Abstract

This article introduces two newly found portrait studies, both copied from the watercolour portrait of a bonneted young lady in outdoor costume of the years 1838–40, known informally as the ‘Bonnet’ portrait of Emily Brontë. In a handwriting resembling Charlotte’s, an inscription on the back of the ‘Bonnet’ portrait names the sitter as ‘Emily Bronté | Sister of Charlotte Bronté | Currer Bell’. A newly found pencil copy of the ‘Bonnet’ portrait names the sitter as ‘Emily’, and is signed ‘CB’. This picture matches William Robertson Nicoll’s description of Charlotte’s pencil portrait of Emily, seen during his visit to Haworth in 1879. In addition, an unsigned, red Conté crayon copy of the ‘Bonnet’ portrait has recently been found at the Brontë Parsonage Museum, Haworth.
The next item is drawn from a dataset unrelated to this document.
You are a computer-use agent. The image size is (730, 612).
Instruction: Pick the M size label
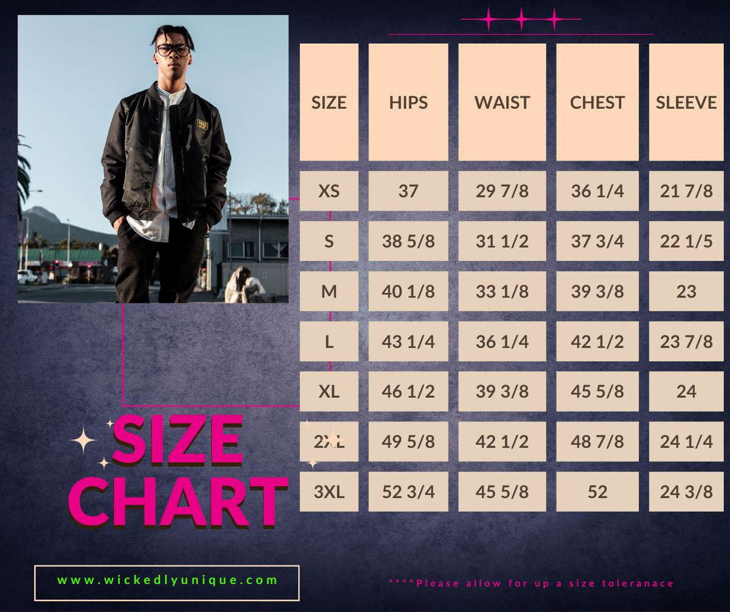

Reproduced photographically and captioned ‘EMILY Brontë from a painting by Charlotte Bronte, hitherto unpublished’, this picture illustrated Frederika Macdonald’s article ‘The Brontës at Brussels’, in The Woman at Home for July 1894. The Conté crayon copy negates Clement Shorter’s undocumented surmise that Frederika had taken her illustration from a women’s fashion periodical. This article concludes that the pencil and Conté crayon copies identify the watercolour ‘Bonnet’ portrait as a likeness of Emily Brontë.